Look through the records and copy each line that has "Collapse" in it.
RECORDS FOR THE EXERCISE: Begin
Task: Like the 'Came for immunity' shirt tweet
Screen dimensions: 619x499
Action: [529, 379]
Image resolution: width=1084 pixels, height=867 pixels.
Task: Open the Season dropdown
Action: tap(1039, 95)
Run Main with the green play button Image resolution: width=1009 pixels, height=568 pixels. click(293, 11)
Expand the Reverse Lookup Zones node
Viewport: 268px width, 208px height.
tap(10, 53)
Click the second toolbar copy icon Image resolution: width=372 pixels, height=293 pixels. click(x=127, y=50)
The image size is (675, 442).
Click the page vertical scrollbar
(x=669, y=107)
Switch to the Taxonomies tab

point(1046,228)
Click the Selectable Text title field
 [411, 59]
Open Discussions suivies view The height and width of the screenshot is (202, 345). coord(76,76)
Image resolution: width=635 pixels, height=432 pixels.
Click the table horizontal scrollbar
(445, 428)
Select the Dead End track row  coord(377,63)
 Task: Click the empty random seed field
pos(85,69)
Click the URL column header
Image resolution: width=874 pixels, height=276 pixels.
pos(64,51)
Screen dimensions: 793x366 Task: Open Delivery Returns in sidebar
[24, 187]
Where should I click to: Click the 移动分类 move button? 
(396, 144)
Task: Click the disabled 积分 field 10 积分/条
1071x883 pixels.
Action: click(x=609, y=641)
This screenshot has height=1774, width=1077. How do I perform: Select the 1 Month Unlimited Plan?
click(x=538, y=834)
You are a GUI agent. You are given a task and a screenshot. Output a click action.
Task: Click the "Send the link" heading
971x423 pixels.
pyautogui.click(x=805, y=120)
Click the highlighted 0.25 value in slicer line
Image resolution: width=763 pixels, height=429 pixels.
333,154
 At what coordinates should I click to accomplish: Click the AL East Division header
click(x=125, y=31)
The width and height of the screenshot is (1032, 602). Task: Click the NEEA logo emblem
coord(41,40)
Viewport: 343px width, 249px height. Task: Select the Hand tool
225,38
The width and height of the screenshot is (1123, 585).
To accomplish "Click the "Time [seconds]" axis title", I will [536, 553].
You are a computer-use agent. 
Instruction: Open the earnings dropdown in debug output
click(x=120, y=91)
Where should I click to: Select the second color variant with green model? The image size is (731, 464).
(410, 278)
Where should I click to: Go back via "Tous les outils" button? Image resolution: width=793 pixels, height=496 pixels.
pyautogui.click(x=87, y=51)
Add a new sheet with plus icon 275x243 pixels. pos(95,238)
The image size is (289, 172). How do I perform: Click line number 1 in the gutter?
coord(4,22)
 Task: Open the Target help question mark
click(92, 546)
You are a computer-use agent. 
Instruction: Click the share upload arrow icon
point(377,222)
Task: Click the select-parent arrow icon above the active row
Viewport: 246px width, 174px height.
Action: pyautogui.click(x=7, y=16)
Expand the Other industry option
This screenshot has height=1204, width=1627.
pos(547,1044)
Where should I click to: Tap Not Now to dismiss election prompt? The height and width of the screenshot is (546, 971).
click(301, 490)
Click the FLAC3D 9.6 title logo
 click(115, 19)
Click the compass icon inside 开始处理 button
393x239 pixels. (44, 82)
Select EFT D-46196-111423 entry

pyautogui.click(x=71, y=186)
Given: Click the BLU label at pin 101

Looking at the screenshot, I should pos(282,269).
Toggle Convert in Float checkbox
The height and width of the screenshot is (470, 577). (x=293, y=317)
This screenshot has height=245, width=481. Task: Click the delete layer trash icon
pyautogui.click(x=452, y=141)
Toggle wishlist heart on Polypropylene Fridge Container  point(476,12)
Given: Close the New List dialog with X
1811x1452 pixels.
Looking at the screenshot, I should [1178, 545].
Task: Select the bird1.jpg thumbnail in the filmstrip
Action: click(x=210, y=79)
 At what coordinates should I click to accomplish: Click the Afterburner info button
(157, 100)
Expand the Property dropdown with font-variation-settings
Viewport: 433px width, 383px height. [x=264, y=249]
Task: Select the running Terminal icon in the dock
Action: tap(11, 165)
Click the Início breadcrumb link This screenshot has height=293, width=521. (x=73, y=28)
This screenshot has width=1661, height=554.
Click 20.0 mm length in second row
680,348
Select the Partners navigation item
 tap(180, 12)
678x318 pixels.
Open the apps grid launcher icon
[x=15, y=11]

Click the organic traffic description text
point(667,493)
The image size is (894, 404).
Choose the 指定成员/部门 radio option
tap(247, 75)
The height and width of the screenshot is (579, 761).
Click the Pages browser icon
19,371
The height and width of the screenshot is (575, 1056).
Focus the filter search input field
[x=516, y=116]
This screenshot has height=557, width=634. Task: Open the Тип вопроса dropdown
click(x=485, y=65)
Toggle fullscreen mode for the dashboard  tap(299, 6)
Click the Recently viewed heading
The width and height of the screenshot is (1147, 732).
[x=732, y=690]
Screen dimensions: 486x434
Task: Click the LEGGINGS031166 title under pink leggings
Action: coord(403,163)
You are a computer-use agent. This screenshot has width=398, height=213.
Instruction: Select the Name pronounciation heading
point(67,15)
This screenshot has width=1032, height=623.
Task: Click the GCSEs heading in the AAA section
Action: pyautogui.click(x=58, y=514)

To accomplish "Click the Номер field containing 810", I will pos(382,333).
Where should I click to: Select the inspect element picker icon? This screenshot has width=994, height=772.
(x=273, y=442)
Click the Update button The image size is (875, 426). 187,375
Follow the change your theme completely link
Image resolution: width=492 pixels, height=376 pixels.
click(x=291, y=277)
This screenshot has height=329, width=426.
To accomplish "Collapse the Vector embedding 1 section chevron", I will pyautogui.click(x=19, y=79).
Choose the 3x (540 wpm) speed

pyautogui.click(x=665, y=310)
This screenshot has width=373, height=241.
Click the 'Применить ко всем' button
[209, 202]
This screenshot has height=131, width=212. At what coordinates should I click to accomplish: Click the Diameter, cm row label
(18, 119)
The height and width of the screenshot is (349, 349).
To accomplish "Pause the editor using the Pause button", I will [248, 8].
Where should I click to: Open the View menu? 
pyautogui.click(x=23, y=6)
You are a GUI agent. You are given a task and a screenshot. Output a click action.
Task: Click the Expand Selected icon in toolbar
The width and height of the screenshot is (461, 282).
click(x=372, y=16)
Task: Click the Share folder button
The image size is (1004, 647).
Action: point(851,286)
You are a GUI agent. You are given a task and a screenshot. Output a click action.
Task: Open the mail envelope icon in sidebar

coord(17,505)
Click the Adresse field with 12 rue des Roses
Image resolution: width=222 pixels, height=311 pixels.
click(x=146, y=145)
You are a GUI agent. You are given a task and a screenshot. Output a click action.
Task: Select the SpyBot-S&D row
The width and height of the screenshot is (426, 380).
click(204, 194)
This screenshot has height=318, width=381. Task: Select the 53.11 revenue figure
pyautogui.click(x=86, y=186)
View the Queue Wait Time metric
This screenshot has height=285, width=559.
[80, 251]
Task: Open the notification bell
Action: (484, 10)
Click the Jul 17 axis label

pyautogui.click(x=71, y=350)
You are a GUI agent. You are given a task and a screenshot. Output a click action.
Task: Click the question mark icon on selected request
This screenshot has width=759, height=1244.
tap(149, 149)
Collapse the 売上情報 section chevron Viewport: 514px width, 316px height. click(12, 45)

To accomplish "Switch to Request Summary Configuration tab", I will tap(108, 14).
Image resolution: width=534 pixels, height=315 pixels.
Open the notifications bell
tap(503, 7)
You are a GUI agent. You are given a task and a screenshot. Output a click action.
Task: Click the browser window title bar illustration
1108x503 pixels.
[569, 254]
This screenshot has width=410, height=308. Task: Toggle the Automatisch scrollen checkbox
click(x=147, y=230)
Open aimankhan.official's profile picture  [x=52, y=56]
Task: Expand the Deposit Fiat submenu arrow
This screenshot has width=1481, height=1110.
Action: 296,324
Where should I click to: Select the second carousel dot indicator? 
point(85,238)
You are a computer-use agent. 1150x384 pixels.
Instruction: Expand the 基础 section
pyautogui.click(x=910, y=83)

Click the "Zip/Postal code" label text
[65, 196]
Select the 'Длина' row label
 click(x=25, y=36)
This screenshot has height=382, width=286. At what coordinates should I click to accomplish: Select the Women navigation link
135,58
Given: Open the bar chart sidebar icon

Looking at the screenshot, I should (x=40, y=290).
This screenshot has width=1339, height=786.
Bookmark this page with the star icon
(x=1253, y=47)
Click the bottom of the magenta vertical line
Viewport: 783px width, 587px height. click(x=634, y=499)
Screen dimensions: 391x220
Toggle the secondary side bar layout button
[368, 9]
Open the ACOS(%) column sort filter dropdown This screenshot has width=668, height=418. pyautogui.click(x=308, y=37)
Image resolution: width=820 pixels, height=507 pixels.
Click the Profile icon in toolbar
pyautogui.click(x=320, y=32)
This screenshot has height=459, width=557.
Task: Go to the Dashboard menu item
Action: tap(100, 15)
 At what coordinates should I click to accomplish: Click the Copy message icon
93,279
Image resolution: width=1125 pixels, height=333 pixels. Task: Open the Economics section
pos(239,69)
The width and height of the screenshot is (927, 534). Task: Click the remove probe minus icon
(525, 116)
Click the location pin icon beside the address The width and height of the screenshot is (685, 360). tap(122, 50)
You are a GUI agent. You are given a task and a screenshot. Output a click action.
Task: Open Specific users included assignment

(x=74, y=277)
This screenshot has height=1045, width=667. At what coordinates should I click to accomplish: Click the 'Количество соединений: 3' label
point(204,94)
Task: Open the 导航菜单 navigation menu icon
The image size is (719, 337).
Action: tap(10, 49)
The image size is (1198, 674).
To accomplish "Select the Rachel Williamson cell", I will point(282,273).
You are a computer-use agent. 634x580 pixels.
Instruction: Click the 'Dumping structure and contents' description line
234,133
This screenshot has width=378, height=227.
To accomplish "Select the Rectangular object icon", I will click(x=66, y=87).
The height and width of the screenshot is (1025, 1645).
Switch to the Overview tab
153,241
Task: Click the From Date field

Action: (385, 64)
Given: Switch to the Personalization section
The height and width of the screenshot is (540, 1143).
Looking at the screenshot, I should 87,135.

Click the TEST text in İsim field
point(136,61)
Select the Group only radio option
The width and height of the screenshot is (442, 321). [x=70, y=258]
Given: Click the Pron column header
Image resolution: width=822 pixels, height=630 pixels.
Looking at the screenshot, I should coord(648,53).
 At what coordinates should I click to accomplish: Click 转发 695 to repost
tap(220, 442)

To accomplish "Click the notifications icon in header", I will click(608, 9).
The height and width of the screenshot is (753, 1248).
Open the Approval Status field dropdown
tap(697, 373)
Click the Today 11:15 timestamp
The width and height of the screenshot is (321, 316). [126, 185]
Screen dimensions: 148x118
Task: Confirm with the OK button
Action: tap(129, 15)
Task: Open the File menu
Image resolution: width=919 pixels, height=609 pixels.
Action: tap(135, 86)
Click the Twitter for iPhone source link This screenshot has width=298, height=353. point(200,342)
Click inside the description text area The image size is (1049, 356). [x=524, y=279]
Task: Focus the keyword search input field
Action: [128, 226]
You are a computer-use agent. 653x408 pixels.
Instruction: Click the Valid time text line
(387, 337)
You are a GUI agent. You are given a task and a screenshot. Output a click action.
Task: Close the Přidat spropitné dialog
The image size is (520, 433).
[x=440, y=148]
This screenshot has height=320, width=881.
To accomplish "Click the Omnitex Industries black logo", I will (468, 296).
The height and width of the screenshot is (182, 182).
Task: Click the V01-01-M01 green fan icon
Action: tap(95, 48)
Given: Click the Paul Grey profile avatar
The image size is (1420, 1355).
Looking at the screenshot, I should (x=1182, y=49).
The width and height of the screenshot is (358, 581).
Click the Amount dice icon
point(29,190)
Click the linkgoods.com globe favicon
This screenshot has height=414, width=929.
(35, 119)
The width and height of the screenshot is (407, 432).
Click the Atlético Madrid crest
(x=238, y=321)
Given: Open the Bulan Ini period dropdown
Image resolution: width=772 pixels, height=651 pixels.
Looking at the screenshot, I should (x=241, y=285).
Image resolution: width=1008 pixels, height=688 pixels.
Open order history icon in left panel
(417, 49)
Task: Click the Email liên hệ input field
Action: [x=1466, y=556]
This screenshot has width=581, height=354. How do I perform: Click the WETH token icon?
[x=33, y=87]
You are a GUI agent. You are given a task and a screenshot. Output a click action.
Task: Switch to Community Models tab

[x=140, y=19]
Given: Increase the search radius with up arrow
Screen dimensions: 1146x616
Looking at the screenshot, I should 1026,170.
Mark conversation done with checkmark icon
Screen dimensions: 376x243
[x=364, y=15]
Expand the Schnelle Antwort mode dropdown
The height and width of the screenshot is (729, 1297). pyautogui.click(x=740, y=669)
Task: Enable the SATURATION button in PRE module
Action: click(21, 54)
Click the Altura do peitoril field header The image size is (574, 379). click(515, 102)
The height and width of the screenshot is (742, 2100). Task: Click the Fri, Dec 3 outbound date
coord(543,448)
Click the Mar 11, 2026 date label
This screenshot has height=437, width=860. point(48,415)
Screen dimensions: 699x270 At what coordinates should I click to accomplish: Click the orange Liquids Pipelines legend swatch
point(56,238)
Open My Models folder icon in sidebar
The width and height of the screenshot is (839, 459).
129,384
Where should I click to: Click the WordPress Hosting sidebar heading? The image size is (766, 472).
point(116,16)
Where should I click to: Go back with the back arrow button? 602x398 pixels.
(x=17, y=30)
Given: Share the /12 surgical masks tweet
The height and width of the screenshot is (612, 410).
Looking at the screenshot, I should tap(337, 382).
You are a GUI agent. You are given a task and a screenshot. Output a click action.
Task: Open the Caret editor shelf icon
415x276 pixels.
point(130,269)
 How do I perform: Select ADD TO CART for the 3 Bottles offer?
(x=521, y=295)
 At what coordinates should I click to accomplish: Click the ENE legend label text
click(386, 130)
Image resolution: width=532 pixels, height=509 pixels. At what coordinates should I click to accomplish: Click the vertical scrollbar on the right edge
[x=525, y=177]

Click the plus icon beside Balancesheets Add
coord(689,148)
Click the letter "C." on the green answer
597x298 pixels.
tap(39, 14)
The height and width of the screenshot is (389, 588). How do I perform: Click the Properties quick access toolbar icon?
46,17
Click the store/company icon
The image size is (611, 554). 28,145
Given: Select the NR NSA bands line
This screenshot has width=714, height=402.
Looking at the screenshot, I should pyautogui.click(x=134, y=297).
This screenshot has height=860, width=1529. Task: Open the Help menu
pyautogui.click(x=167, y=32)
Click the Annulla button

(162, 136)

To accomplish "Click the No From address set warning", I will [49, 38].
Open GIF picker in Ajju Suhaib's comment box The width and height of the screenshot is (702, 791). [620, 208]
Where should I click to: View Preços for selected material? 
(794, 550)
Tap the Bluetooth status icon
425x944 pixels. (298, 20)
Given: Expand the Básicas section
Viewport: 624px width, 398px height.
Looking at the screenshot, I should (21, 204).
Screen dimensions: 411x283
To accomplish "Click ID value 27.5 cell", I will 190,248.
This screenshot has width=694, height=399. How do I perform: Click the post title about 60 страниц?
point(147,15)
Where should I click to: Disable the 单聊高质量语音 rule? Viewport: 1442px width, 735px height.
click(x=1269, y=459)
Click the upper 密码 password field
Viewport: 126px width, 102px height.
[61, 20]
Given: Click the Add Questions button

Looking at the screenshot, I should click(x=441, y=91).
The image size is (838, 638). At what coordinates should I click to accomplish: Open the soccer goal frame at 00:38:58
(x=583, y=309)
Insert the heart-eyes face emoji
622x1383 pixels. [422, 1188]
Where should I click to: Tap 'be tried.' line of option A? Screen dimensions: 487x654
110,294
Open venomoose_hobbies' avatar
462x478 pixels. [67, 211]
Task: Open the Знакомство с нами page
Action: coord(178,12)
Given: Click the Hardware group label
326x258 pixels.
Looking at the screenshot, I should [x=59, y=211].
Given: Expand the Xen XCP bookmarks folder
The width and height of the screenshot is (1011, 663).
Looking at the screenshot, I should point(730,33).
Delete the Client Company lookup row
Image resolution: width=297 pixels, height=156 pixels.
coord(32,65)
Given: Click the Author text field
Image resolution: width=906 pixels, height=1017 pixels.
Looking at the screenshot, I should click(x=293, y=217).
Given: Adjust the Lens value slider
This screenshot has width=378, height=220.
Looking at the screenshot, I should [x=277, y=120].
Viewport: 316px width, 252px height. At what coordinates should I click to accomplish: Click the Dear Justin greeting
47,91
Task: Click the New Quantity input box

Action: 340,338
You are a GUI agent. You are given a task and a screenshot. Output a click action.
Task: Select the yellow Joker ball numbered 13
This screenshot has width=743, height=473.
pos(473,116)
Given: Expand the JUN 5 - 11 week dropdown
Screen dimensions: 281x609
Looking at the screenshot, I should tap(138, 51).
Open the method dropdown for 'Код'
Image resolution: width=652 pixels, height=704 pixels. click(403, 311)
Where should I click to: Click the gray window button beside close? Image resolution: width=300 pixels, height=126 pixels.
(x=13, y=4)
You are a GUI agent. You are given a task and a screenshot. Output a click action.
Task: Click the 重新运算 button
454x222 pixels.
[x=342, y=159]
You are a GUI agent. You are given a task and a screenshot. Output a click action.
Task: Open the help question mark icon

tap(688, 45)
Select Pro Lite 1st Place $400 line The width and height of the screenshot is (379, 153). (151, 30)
RECORDS FOR THE EXERCISE: End
### SOLUTION TO THIS PROBLEM
To accomplish "Collapse the Vector embedding 1 section chevron", I will pyautogui.click(x=19, y=79).
Collapse the 売上情報 section chevron Viewport: 514px width, 316px height. click(12, 45)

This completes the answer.